4 RUBBoS Reproduction

As aforementioned, the initial data state of instances of a workflow specified in a WED-Makefile has to be defined in a separate configuration file containing parameters (e.g., software versions, workload size and duration). Reproducing a benchmark workflow specified in a WED-Makefile should thus just be a matter of using the same parameters used in the original benchmark execution. However, hidden and implicit dependencies commonly frustrate attempts to reproduce benchmark executions.

In the case of RUBBoS, hidden software dependencies such as required libraries were satisfied through the use of pre-built operating system images, hindering our ability to increase its configuration space. We remark that finding these hidden dependencies is difficult because they can only be found when the benchmark execution fails for not meeting them, but we still managed to implement tasks to install most needed software and libraries at runtime (i.e., building those custom operating system images at runtime), expliciting their dependencies, and eventually abandoning the pre-built operating system images.

On the other hand, finding implicit dependencies such as hard-coded values (e.g., directory paths) and embedded Emulab [5] network naming conventions in RUBBoS scripts was trivial with a tool like grep. In this way, we easily declared these dependencies. Later, we would also add alternative workflow execution paths to support a newer public cloud infrastructure called CloudLab [3].

5 Related Work

Other approaches have been proposed for monitoring resources and events in computer systems. We highlight Dapper [18], which uses sampling to reduce event monitoring overhead, and SysViz, a Fujitsu product with limited adoption.

Another workflow language based on WED-flow is WED-SQL [11]. In a similar way, execution engines are generated for workflows specified with WED-SQL through the translation to SQL commands.

To enable the constructions of benchmarks with large configuration spaces, Mulini [8] has leveraged template-based code generation techniques to render custom Bash scripts to implement and orchestrate benchmark executions.

Recently, the Popper convention [7] proposed the use of DevOps configuration tools to manage the execution of reproducible experiments. For example, Popper suggests using containers (e.g., Docker images) to meet software dependencies and configuration tools (e.g., Ansible) to orchestrate experiments.

6 Conclusions

Benchmark executions have led us to the discovery of previously unknown interesting phenomena in cloud computing environments. However, the needs for low-overhead software specialization to record detailed event logs, low-overhead monitoring of many different resources with fine-granularity, and an appropriate workflow language to handle benchmark dependencies have posed significant challenges to the construction, execution, and reproduction of complex benchmarks.

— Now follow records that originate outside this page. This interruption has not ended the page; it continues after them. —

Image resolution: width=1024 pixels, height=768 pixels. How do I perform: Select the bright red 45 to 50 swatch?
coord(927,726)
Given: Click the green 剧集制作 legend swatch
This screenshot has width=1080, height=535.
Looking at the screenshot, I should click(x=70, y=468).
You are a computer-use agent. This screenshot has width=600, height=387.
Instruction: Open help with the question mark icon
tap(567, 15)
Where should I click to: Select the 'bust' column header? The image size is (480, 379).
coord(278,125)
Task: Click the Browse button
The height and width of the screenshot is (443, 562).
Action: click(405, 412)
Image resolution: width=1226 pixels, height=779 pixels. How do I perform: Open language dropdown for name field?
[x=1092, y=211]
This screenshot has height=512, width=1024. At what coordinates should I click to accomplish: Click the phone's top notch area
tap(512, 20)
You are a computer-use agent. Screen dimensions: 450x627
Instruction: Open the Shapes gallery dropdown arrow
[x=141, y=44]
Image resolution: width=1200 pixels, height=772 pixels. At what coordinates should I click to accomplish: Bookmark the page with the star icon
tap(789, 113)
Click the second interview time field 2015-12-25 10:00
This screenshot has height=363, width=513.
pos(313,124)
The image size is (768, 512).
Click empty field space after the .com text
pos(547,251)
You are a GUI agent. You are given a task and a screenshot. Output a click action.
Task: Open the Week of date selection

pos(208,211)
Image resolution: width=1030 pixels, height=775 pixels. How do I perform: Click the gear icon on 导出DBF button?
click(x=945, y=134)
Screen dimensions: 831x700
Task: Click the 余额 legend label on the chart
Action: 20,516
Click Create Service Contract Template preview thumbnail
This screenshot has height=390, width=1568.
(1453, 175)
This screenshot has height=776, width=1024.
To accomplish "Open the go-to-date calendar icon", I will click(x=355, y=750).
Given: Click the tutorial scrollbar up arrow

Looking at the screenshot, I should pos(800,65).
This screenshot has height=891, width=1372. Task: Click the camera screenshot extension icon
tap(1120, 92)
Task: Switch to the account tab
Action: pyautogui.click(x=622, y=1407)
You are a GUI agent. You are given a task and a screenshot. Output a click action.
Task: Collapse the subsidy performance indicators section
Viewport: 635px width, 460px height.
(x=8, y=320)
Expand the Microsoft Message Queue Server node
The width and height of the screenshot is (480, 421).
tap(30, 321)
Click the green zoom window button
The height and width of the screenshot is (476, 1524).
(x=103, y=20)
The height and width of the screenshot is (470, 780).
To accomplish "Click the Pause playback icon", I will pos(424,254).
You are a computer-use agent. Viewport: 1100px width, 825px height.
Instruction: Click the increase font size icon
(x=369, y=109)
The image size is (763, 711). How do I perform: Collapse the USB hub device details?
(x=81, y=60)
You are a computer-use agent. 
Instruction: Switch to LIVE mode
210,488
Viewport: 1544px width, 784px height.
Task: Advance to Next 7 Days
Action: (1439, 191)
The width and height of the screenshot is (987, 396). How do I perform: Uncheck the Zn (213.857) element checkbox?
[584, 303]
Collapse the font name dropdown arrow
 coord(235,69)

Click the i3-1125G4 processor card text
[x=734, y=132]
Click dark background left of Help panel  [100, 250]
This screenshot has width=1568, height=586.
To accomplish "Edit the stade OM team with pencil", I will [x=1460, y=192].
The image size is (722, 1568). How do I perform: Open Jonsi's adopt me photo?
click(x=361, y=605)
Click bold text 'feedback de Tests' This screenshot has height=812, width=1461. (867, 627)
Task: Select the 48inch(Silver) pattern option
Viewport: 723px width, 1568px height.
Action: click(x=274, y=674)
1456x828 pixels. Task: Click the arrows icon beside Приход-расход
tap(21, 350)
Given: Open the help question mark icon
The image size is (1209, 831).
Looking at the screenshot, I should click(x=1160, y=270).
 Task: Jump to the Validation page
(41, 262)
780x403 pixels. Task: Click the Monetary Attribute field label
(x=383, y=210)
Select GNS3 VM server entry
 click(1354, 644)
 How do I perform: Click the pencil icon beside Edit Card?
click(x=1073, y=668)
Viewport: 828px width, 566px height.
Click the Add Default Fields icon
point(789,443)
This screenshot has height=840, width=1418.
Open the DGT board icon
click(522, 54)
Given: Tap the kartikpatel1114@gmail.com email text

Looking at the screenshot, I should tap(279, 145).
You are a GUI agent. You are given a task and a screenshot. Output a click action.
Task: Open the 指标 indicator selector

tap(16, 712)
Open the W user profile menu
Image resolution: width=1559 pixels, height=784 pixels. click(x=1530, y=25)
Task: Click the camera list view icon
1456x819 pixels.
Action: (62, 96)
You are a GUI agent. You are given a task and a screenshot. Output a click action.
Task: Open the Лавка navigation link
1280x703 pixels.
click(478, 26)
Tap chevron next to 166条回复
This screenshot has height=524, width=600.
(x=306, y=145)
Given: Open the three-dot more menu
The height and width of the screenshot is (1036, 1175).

Unlike widely adopted ad-hoc approaches, the new release of our Elba toolkit presented in this paper enables the systematic construction, execution, and reproduction of complex benchmarks needed to achieve our goal of discovering and studying new types and sources of millibottlenecks. In particular, milliScope has enabled us to collect log data from benchmark executions at unprecedented fine-granularity. In turn, WED-Make, the major novelty of this new Elba toolkit release, not only facilitates the declaration of benchmark dependencies but also guarantees their satisfaction.